**Aim of the exercise:**
Type out the data exactly as given. Skip any image.
Input START
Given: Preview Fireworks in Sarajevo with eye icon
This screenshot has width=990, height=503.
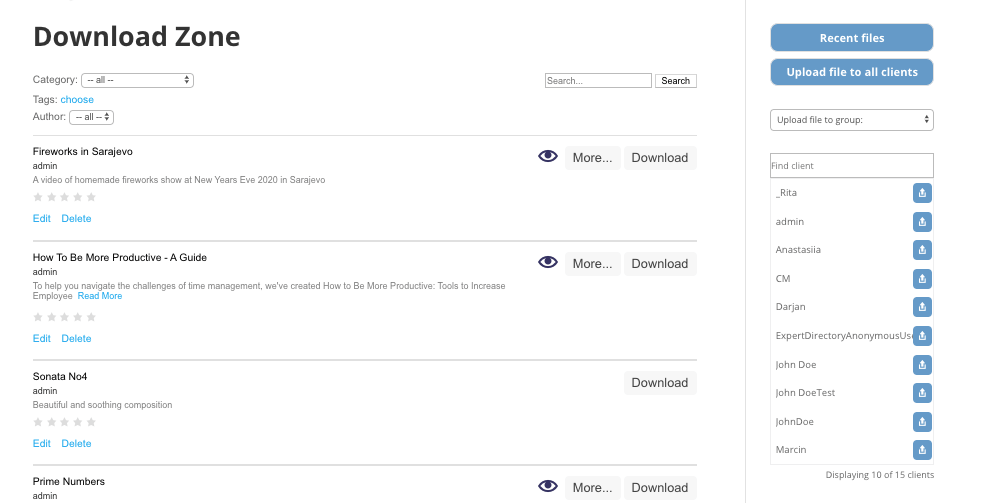Looking at the screenshot, I should pos(548,157).
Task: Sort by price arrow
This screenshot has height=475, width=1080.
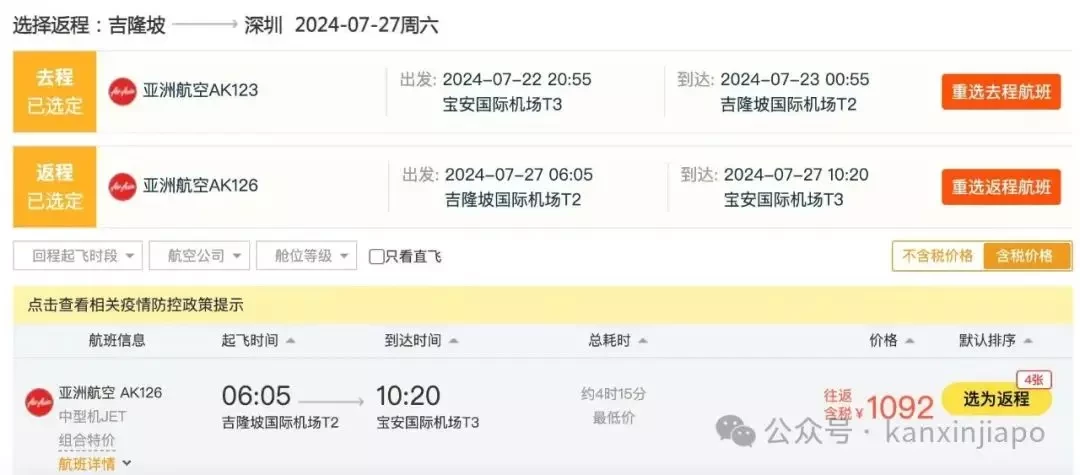Action: pyautogui.click(x=910, y=341)
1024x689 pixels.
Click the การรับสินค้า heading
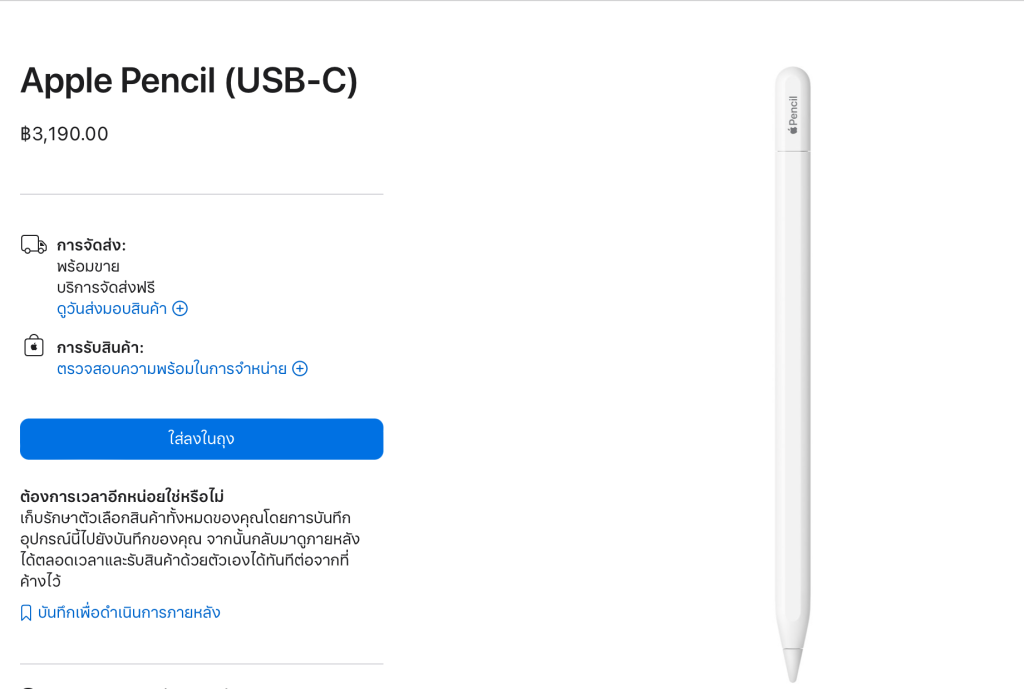[x=100, y=348]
Input END
**Task output:**
Given: Preview Fireworks in Sarajevo with eye icon
This screenshot has width=990, height=503.
Looking at the screenshot, I should pos(548,157).
Task: Sort by price arrow
This screenshot has height=475, width=1080.
Action: pyautogui.click(x=910, y=341)
1024x689 pixels.
Click the การรับสินค้า heading
[x=100, y=348]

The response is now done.